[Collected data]
• • •

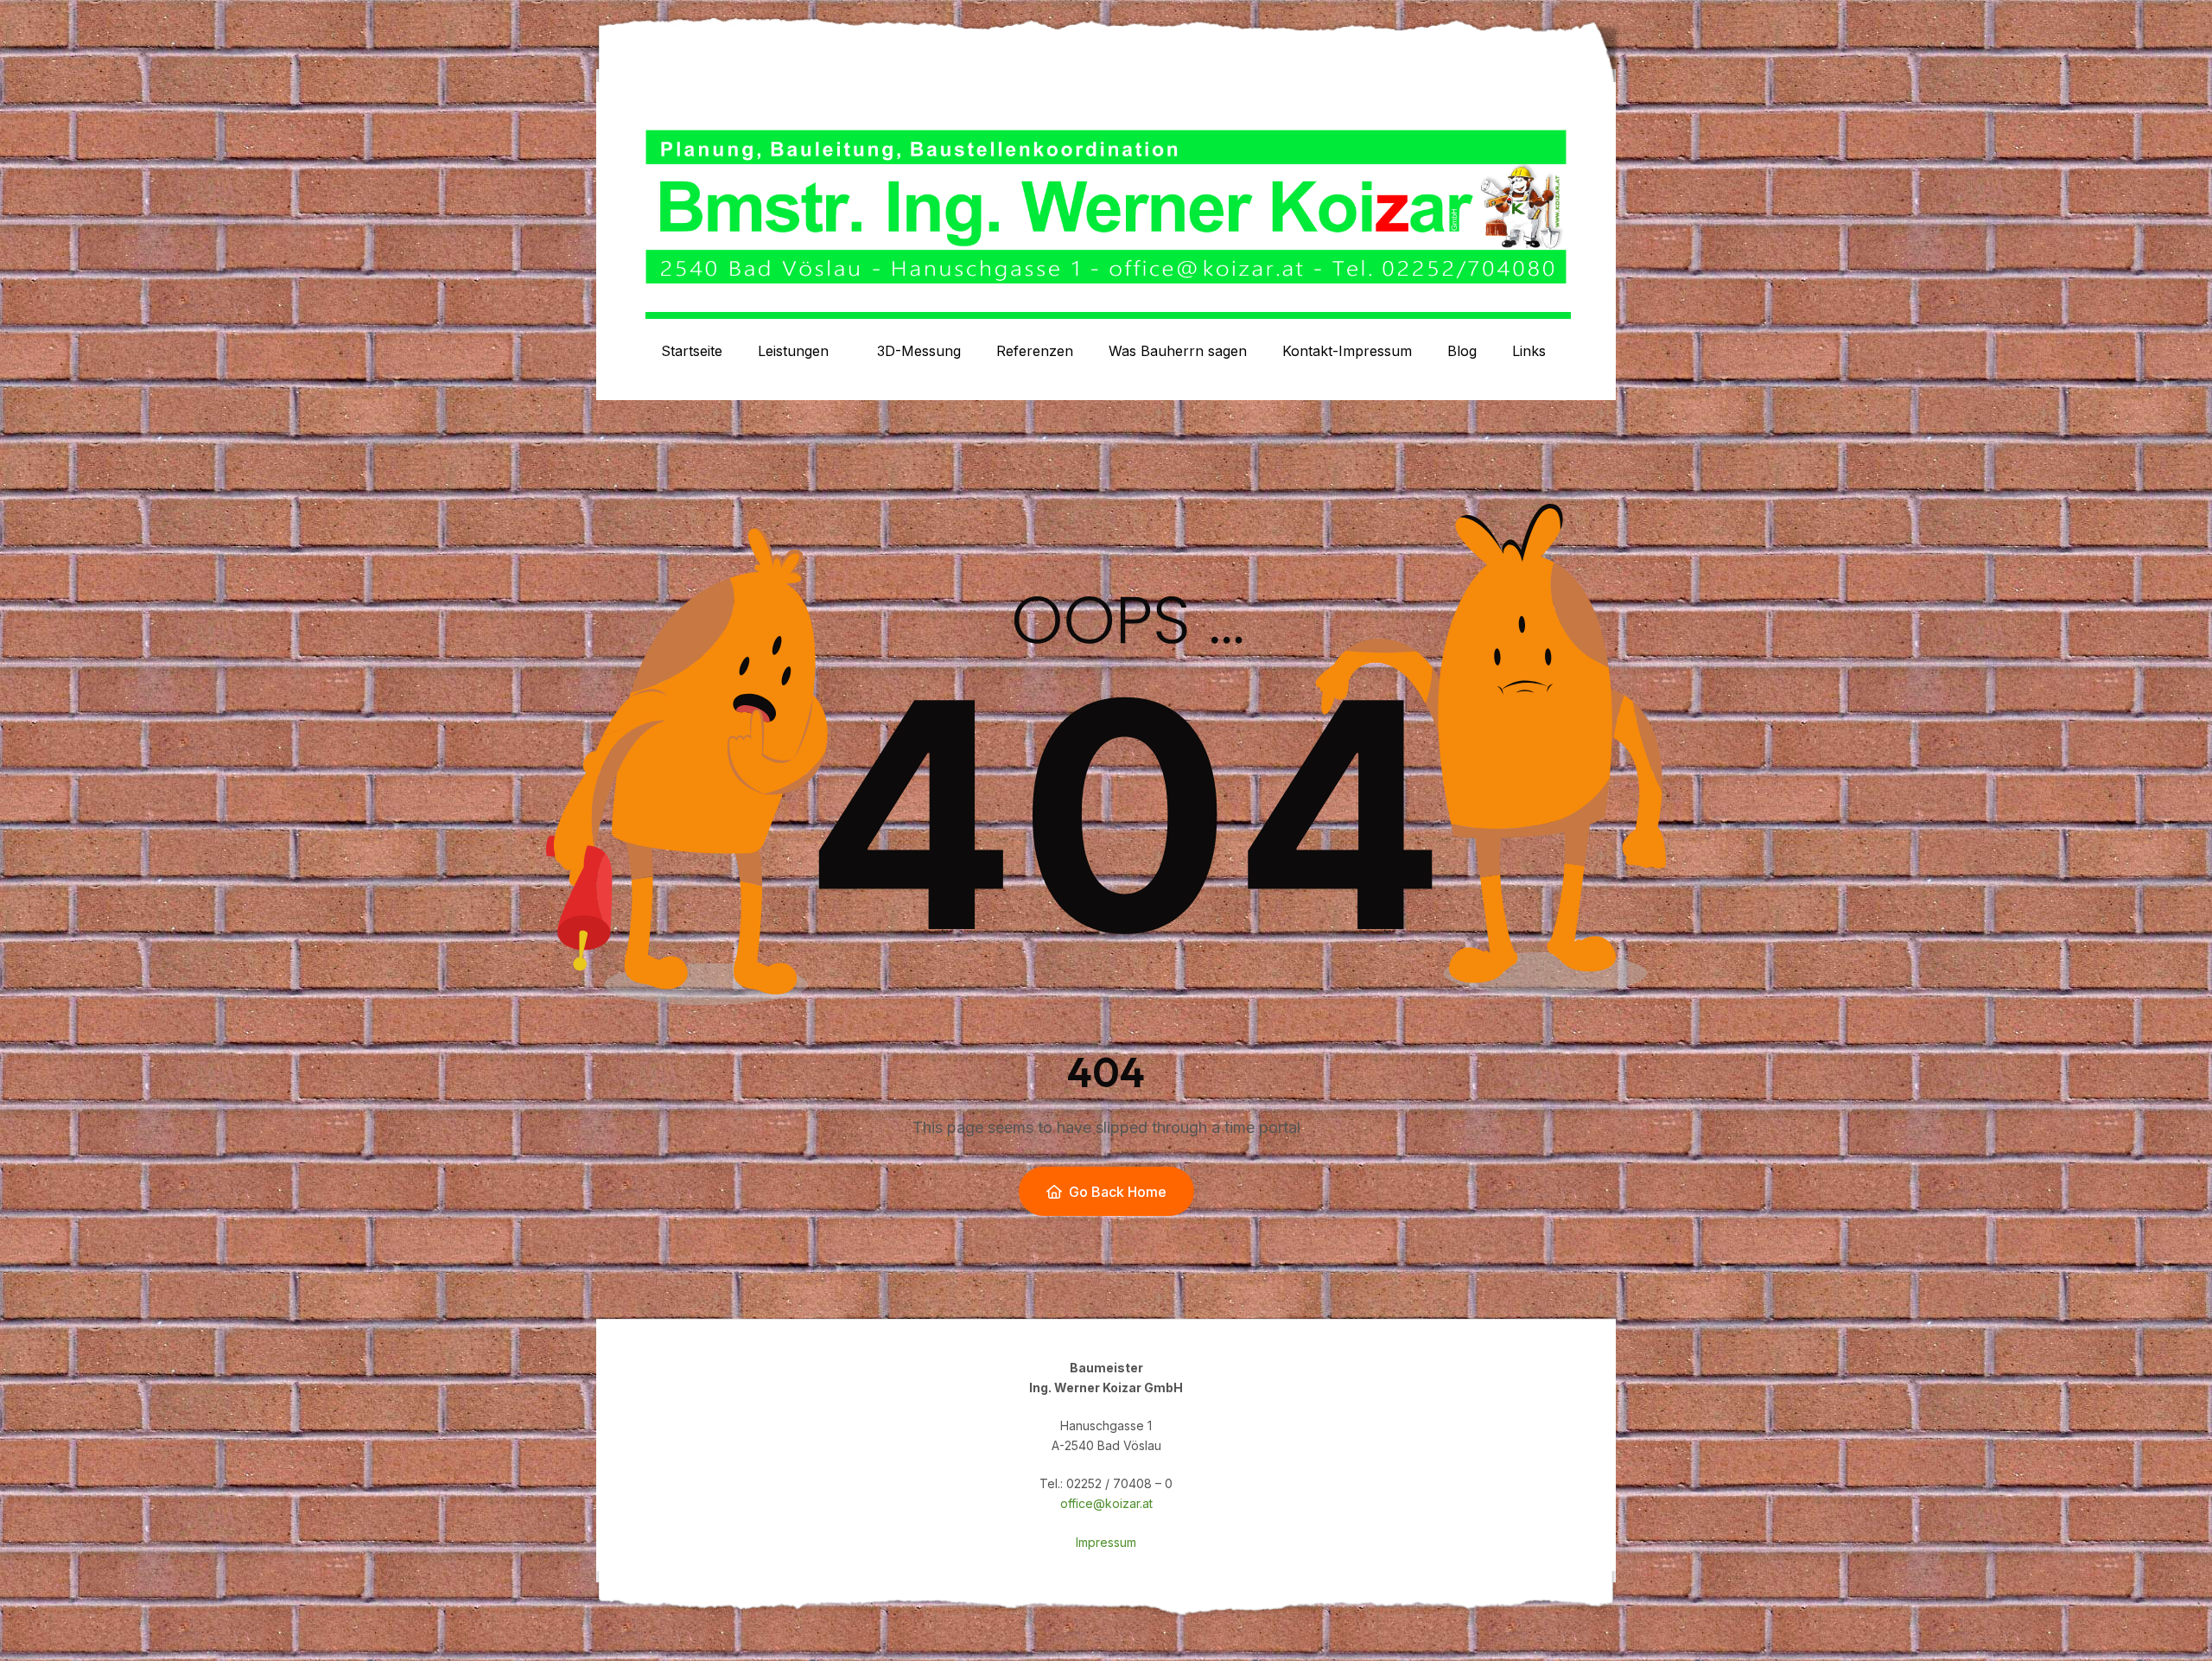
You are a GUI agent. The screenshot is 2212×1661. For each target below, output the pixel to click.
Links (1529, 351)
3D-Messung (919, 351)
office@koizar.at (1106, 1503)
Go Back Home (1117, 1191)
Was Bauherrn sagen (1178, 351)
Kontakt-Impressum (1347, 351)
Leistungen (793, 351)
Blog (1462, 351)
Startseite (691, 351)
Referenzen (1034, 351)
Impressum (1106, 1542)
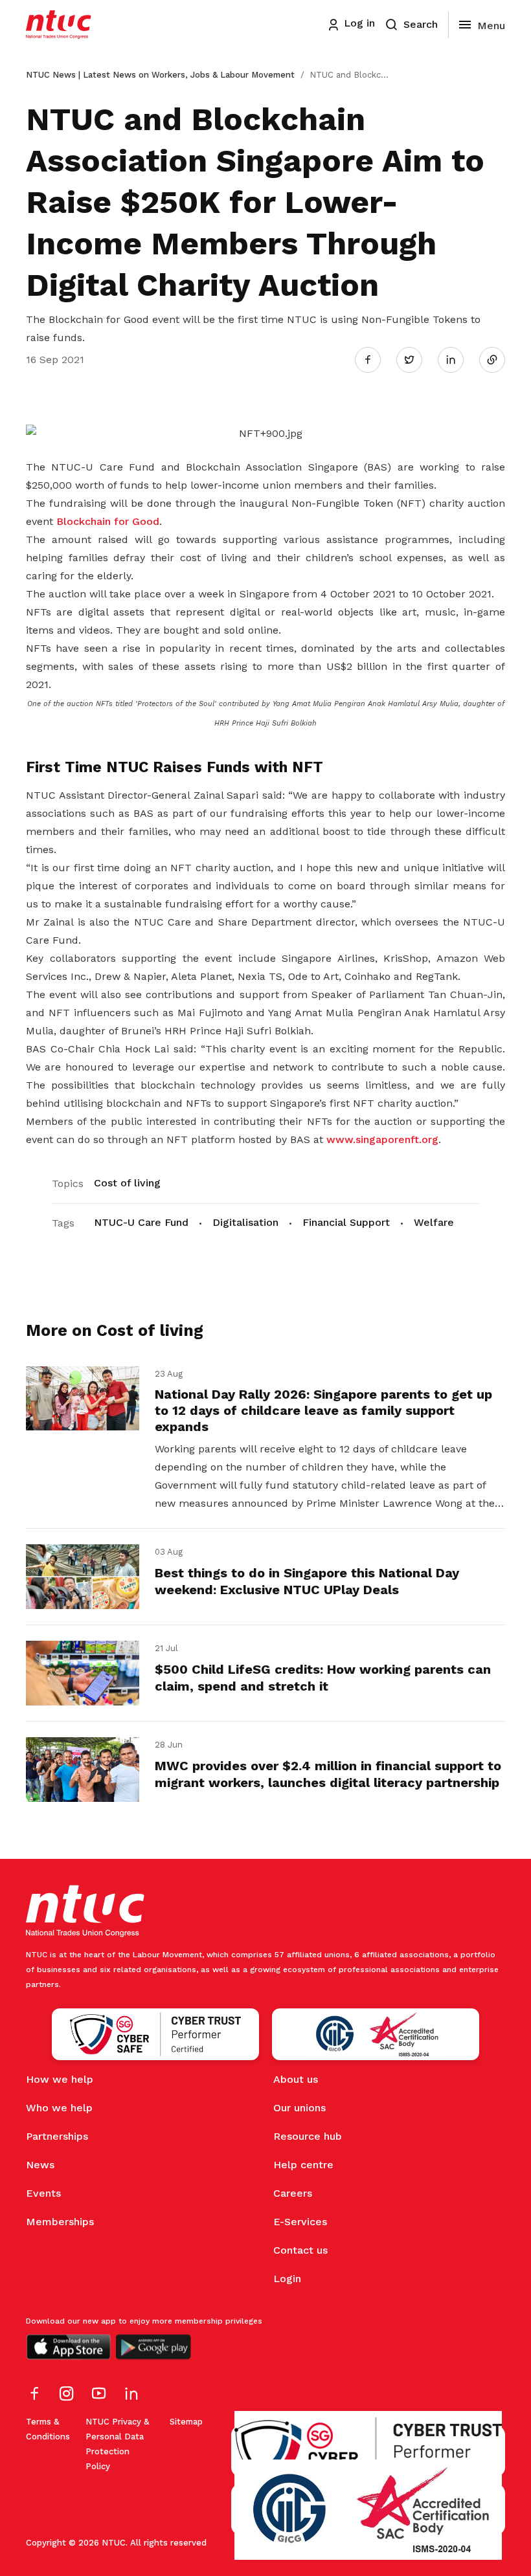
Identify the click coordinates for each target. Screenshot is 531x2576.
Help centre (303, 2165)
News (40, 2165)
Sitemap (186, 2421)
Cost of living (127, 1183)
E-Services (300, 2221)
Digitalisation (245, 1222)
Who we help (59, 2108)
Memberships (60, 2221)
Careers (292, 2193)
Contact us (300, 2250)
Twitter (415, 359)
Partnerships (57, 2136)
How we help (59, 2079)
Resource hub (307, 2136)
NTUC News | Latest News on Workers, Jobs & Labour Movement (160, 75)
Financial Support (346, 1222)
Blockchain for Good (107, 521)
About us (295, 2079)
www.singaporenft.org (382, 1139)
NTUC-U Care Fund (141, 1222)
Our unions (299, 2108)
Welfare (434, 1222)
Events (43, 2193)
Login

• • •

• _Work item_
Start to finish, write out the data above exactly, omitting all pictures.

• _Solution for this task_
You are a GUI agent. The screenshot is 2212×1661. For each target below, output the pixel to click.
Links (1529, 351)
3D-Messung (919, 351)
office@koizar.at (1106, 1503)
Go Back Home (1117, 1191)
Was Bauherrn sagen (1178, 351)
Kontakt-Impressum (1347, 351)
Leistungen (793, 351)
Blog (1462, 351)
Startseite (691, 351)
Referenzen (1034, 351)
Impressum (1106, 1542)
Identify the click coordinates for each target. Screenshot is 531x2576.
Help centre (303, 2165)
News (40, 2165)
Sitemap (186, 2421)
Cost of living (127, 1183)
E-Services (300, 2221)
Digitalisation (245, 1222)
Who we help (59, 2108)
Memberships (60, 2221)
Careers (292, 2193)
Contact us (300, 2250)
Twitter (415, 359)
Partnerships (57, 2136)
How we help (59, 2079)
Resource hub (307, 2136)
NTUC News | Latest News on Workers, Jobs & Labour Movement (160, 75)
Financial Support (346, 1222)
Blockchain for Good (107, 521)
About us (295, 2079)
www.singaporenft.org (382, 1139)
NTUC-U Care Fund (141, 1222)
Our unions (299, 2108)
Welfare (434, 1222)
Events (43, 2193)
Login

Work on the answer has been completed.